PROVIDED DATA:
--- START ---
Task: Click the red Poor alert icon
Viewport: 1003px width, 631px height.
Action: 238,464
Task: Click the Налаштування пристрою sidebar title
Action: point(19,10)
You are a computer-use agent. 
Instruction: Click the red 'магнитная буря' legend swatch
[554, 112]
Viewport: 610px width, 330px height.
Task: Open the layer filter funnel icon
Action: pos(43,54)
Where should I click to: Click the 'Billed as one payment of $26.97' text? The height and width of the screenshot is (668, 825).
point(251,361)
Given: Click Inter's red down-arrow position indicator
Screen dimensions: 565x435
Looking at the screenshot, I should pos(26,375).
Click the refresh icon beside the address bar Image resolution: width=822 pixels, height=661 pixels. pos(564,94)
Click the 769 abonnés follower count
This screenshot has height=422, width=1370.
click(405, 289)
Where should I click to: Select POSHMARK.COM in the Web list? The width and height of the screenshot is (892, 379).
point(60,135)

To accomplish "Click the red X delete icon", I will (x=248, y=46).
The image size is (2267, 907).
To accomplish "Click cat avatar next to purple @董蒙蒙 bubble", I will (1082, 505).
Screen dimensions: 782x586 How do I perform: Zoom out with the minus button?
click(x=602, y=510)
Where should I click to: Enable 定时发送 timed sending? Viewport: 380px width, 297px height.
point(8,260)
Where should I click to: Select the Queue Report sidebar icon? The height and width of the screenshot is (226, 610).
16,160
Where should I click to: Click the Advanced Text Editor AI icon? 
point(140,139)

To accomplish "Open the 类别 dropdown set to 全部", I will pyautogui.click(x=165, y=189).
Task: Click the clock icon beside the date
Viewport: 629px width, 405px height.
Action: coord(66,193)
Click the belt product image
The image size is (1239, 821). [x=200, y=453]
--- END ---
YOUR ASSIGNMENT: When you reach the end of the data, write every line out again verbatim.

SOLUTION TO THIS PROBLEM:
Task: Click the red Poor alert icon
Viewport: 1003px width, 631px height.
Action: 238,464
Task: Click the Налаштування пристрою sidebar title
Action: point(19,10)
You are a computer-use agent. 
Instruction: Click the red 'магнитная буря' legend swatch
[554, 112]
Viewport: 610px width, 330px height.
Task: Open the layer filter funnel icon
Action: pos(43,54)
Where should I click to: Click the 'Billed as one payment of $26.97' text? The height and width of the screenshot is (668, 825).
point(251,361)
Given: Click Inter's red down-arrow position indicator
Screen dimensions: 565x435
Looking at the screenshot, I should pos(26,375).
Click the refresh icon beside the address bar Image resolution: width=822 pixels, height=661 pixels. pos(564,94)
Click the 769 abonnés follower count
This screenshot has height=422, width=1370.
click(405, 289)
Where should I click to: Select POSHMARK.COM in the Web list? The width and height of the screenshot is (892, 379).
point(60,135)

To accomplish "Click the red X delete icon", I will (x=248, y=46).
The image size is (2267, 907).
To accomplish "Click cat avatar next to purple @董蒙蒙 bubble", I will (1082, 505).
Screen dimensions: 782x586 How do I perform: Zoom out with the minus button?
click(x=602, y=510)
Where should I click to: Enable 定时发送 timed sending? Viewport: 380px width, 297px height.
point(8,260)
Where should I click to: Select the Queue Report sidebar icon? The height and width of the screenshot is (226, 610).
16,160
Where should I click to: Click the Advanced Text Editor AI icon? 
point(140,139)

To accomplish "Open the 类别 dropdown set to 全部", I will pyautogui.click(x=165, y=189).
Task: Click the clock icon beside the date
Viewport: 629px width, 405px height.
Action: coord(66,193)
Click the belt product image
The image size is (1239, 821). [x=200, y=453]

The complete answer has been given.